Finding common ground
I’m in the throes of reading “Surrounded by Idiots” by Swedish motivator, author and public speaker, Thomas Erikson, recommended to me by one of my coaching clients. It highlights the necessity of finding a language that we both speak, when confronted with someone new or someone we haven’t been able to connect with.
This first came home to me many years ago when the management team at KPMG Leicester and Northampton (where I was Marketing Manager at the time) had an awayday: we’d all filled in Myers Briggs questionnaires ahead of time, hoping that the results reveal on the day would catapult us forward in doing our jobs well. For me, it worked! The facilitator plotted our MBTIs on a quadrant – the HR Manager and I were sitting in the bottom right (ENTP) while all our tax and accountancy peers were top left (ISFJ)! A real eye opener – it wasn’t quite as clearcut but there was a definite split and we non-numbers folk were miles away from the others.
This was an early lesson in stakeholder management for me - my takeaway that day was to work out what interests the fee earning team, what they like to talk about and what they don’t want to hear about. Once I’d mastered that, my pitches and presentations to them were much more quant than qual and I got to do more of what I wanted and believed the business needed from marketing! I just had to work at it a bit harder.

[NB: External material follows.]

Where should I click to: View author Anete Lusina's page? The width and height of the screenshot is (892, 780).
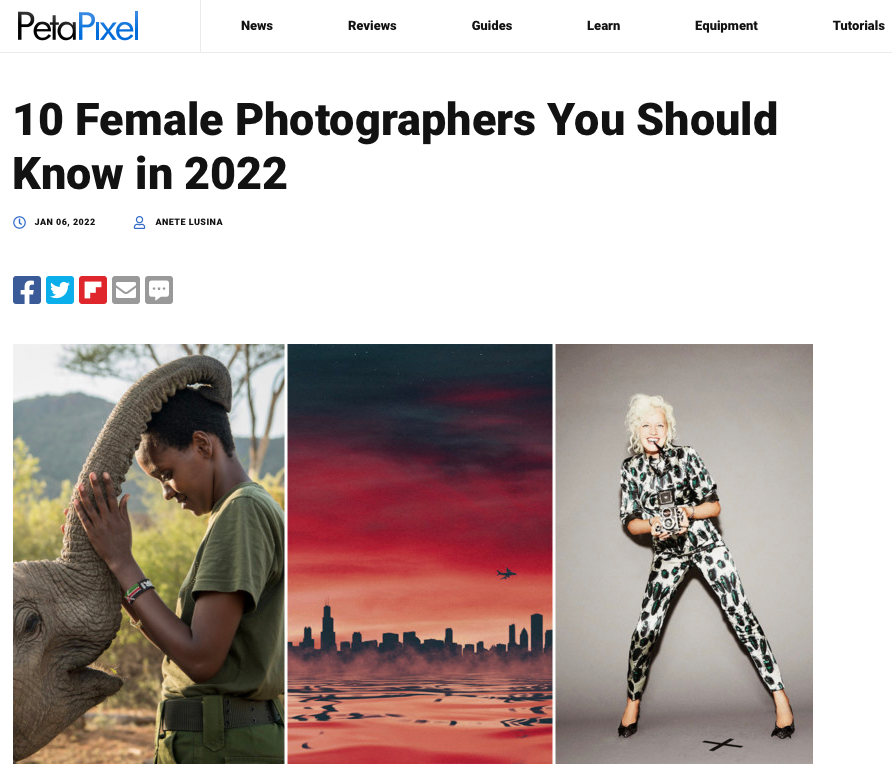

I experienced something similar recently when my daughter-in-law’s mum paid us a visit from Hong Kong. She speaks only Cantonese and my Cantonese is restricted to less than two words…but we went out for coffee together and found a way. Google Translate came to my rescue (I was hoping it was sufficiently accurate and that I wasn’t saying anything rude) and she used a similar Cantonese-English translation app. It must have been a funny sight to other coffee drinkers, two women tapping on their phones, showing each other, smiling, laughing, shrugging and laughing some more but not saying a word!
The book is worth a read - if you don’t speak the same language, you can still communicate, it just means working a bit harder. In coaching, we use various psychometric tools to help people with self-awareness and awareness of others, to help with relationship building and understanding how others tick.
Google Translate came to my rescue (I was hoping it was sufficiently accurate and that I wasn’t saying anything rude) and she used a similar Cantonese-English translation app.